In the sorted sequence, relative distance reflects similarity, so weights should naturally decay with distance. The authors use a logspace sequence to define weights:

\[W'_{a,b,c}=\frac{\text{base}^{\frac{\text{steps}-|b-a|}{\text{steps}}}}{\sum_{d\in\Theta_a}\text{base}^{\frac{\text{steps}-|d-a|}{\text{steps}}}}\]

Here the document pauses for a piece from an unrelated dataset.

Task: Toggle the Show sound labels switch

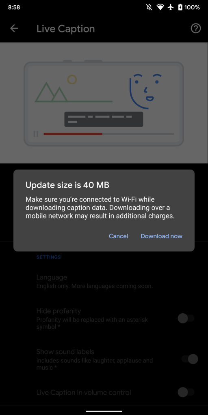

With \(\text{base}=10\) and \(\text{steps}=12\lfloor\ln N\rfloor+1\), the weights are shared across all positions and channels, introducing zero learnable parameters. Experiments showed that the decay prior itself is more critical than the specific function form (logspace vs. linspace).

Loss & Training¶

For ImageNet-1K classification, the setting follows MetaFormer: 300 epochs, 224×224 resolution, batch size 4096, AdamW optimizer, learning rate 4e-3 with cosine decay, 20-epoch warmup, and weight decay 0.05. Standard augmentations (RandAugment, Mixup, CutMix, etc.) are used. All Ego variants use standard FFNs.

Key Experimental Results¶

Main Results (ImageNet-1K Classification, 224×224)¶

Model	Type	Params(M)	FLOPs(G)	Top-1(%)
Swin-T	Attn	28	4.5	81.5
ConvNeXt-T	Conv	29	4.5	82.1
Conv2Former-T	Conv	27	4.4	83.2
MogaNet-S	Conv	25	5.0	83.4
Ego-T	Conv	27	3.8	84.0
OverLock-T	Conv	33	5.5	84.2
Ego-S	Conv	39	7.4	84.8
Ego-B	Conv	57	12.6	85.1

Ego-T achieves 84.0% with only 3.8 GFLOPs, outperforming Conv2Former-T and MogaNet-S by 0.6–0.8%. Ego-S matches the performance of the much larger OverLock-S. Downstream tasks also show leads: Ego-B achieves 52.3 mIoU on ADE20K and 53.3 AP\(^b\) on COCO.

Ablation Study (Ego-T, ImageNet-1K)¶

Configuration	Top-1(%)	Note
Ego-T (Full)	84.0	Window \(24\lfloor\ln N\rfloor+1\) + logspace
Window → \(6\lfloor\ln N\rfloor+1\)	83.7	Suboptimal window size
Window → \(2N-1\) (Global)	84.0	Matches default; local window is sufficient
Remove 1D Branch	83.5	-0.5%; core value of similarity branch

Key Findings¶

Content branch is the primary performance driver: Removing the sorting + 1D convolution branch results in the largest performance drop (0.5%).
Local window equals global receptive field: Increasing the window size to global does not improve accuracy, confirming sorting successfully compresses global information.
Decay prior outweighs function form: Logspace and linspace perform similarly, suggesting the distance-decay prior is the essential factor.
Effective Receptive Field (ERF): Visualization shows Ego-T has a significantly larger influence area in early layers compared to variants without the 1D branch.

Highlights & Insights¶

Sorting as a minimalist mapping: It translates "content similarity" into "relative position" for convolutions without explicit graphs or pairwise interactions, introducing zero additional learnable parameters.
Unified Perspective: By reframing gated convolution as attention, the "content-driven" deficiency was identified and directly addressed.
Efficiency: Achieving global modeling in \(O(N \log N)\) complexity without resorting to FFT or \(O(N^2)\) attention is architecturally elegant.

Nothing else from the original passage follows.